The Crank is a graduate student organization that runs weekly screenings of the UCLA Film & Television Archive’s extensive holdings. The Crank shows films that either are not widely available on video or are such spectacular specimens of nitrate and celluloid that merely to see them on a television set would be a crime both to the student of film and to the canon of film history.
When Let It Be finally premiered in 1970, subtle interpersonal tensions on display throughout the film had already burst into public knowledge. The Beatles were over. Director Michael Lindsay-Hogg’s film captures a month of one of the band’s final recording sessions at Twickenham Film Studios and Apple Studios in London, and culminates in The Beatles’ final public performance in January 1969. Instead of matching the festive tone of earlier Beatles movies, Lindsay-Hogg’s film presents them in a more sobering light, making their eminent dissolution all the more apparent.

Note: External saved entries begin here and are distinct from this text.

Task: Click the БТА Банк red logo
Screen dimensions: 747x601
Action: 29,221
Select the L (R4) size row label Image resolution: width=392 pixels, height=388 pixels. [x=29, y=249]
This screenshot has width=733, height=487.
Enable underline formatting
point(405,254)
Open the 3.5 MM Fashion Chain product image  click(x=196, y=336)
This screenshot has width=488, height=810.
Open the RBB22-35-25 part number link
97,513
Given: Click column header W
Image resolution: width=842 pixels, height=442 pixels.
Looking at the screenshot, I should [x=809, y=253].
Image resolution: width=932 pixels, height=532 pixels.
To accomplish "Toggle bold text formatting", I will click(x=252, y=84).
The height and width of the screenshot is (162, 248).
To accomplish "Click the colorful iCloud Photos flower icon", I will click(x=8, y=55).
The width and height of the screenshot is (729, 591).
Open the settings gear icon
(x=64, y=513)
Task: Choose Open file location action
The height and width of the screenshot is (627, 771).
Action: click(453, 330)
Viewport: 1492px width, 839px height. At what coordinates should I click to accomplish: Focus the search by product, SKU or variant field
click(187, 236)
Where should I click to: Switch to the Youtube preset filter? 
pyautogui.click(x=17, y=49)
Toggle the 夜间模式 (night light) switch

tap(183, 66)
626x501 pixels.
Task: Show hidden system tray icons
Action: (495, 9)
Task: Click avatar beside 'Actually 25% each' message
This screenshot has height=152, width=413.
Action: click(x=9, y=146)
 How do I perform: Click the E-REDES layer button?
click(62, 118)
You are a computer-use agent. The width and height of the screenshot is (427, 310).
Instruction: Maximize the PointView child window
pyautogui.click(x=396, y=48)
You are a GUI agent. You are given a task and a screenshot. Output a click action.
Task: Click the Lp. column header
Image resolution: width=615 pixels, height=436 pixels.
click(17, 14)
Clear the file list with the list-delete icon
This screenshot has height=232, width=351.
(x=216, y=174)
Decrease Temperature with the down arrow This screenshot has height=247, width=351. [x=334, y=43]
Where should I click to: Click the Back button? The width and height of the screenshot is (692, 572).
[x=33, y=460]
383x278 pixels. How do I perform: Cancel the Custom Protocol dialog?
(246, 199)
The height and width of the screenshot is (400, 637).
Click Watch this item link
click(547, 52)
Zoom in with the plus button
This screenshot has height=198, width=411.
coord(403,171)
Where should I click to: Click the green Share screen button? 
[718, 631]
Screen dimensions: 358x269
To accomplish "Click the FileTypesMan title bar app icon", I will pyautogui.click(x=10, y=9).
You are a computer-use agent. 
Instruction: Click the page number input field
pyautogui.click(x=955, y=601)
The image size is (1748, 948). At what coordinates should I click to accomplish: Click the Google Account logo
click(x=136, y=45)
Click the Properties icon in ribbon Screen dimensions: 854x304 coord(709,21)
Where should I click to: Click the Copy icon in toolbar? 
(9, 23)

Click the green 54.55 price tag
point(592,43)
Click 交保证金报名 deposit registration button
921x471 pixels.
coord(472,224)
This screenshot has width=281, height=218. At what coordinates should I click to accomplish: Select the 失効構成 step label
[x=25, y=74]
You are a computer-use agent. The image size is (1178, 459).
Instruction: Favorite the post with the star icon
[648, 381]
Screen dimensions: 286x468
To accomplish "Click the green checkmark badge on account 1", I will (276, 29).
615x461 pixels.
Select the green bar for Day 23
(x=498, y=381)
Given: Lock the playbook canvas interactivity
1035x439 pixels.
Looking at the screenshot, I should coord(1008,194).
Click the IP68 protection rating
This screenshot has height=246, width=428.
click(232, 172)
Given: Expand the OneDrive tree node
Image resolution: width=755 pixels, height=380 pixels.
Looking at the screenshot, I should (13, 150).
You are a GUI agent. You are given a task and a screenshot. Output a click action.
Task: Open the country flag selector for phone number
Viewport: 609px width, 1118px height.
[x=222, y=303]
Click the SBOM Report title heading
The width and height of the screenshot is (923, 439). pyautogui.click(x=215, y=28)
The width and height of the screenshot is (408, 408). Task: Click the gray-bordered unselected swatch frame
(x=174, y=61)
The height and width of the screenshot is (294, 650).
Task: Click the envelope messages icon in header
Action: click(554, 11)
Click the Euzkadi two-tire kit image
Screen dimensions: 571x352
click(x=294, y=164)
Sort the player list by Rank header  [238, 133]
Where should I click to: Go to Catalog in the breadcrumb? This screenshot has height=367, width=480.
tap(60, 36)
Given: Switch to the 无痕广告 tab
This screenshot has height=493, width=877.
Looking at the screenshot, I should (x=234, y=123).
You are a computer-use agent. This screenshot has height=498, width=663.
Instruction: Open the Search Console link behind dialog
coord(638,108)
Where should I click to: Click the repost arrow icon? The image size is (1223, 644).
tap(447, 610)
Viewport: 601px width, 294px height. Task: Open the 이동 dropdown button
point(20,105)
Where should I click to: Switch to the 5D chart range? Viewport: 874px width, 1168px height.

Let It Be has a rough, disorganized quality to it that is matched by its production history. Lindsay-Hogg shot on 16mm film for an intended television special to accompany The Beatles’ new album Get Back. Lindsay-Hogg worked in television and had directed TV promotional performances for The Rolling Stones and The Beatles. When he began filming, The Beatles were planning an internationally televised concert that the “behind the scenes” documentary would accompany. George Harrison, however, threatened the leave the band for a variety of reasons, including the concert. As the footage grew and television plans dissipated, the idea for a 35mm theatrical feature began to form. Continue reading “The Crank: ‘Let It Be’ Program Notes (4/4/13 Screening)” »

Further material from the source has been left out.